**Problem description:** For this exercise, return only the lines in the records below from the one holding "The height and width of the screenshot is (635, 495)." through the one holding "Where should I", including both, exactly as they appear and without pictures.

**Records for processing:**
○ ○ ○ ○

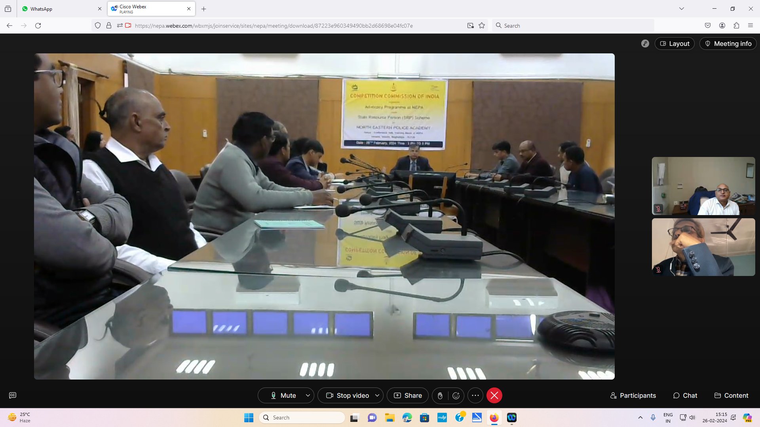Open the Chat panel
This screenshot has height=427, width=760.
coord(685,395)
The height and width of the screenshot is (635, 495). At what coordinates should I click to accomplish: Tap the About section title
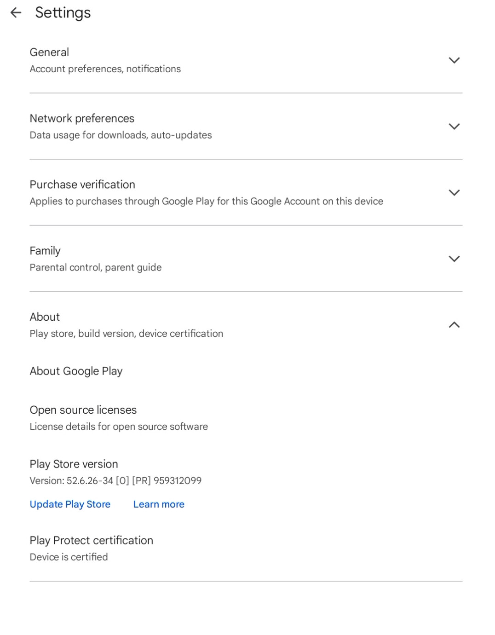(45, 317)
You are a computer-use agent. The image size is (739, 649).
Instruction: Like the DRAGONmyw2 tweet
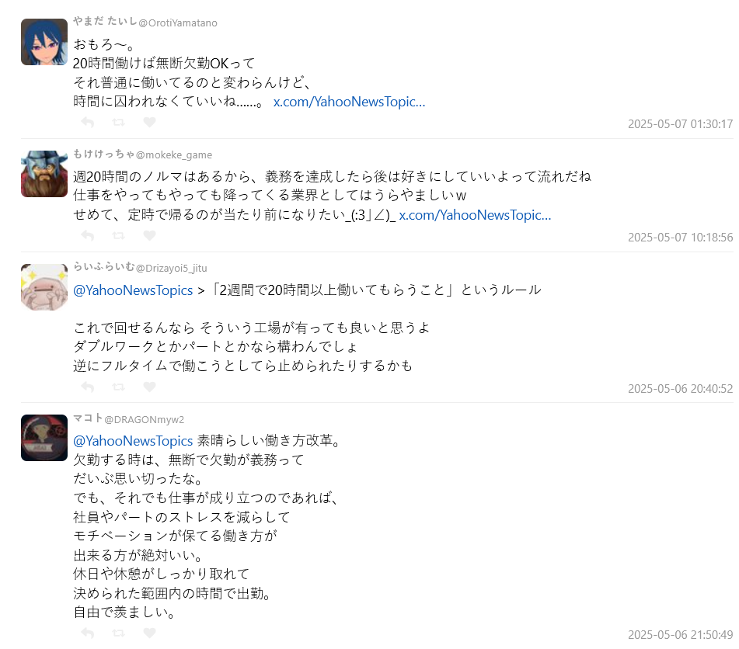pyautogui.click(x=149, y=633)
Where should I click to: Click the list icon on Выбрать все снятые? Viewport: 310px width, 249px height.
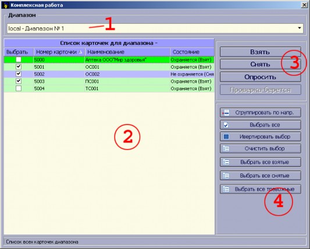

○ ○ ○ ○

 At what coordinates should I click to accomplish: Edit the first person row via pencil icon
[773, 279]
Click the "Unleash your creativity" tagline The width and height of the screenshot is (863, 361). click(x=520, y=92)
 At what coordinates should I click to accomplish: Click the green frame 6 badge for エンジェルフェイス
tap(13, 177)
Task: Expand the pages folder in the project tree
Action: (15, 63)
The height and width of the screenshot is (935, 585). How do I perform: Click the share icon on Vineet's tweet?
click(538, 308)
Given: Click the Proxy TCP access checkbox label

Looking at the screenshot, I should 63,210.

○ ○ ○ ○

**Response below:**
The height and width of the screenshot is (635, 495). At what coordinates should I click to accomplish: Tap the About section title
(45, 317)
You are a computer-use agent. The image size is (739, 649).
Instruction: Like the DRAGONmyw2 tweet
pyautogui.click(x=149, y=633)
Where should I click to: Click the list icon on Выбрать все снятые? Viewport: 310px width, 249px height.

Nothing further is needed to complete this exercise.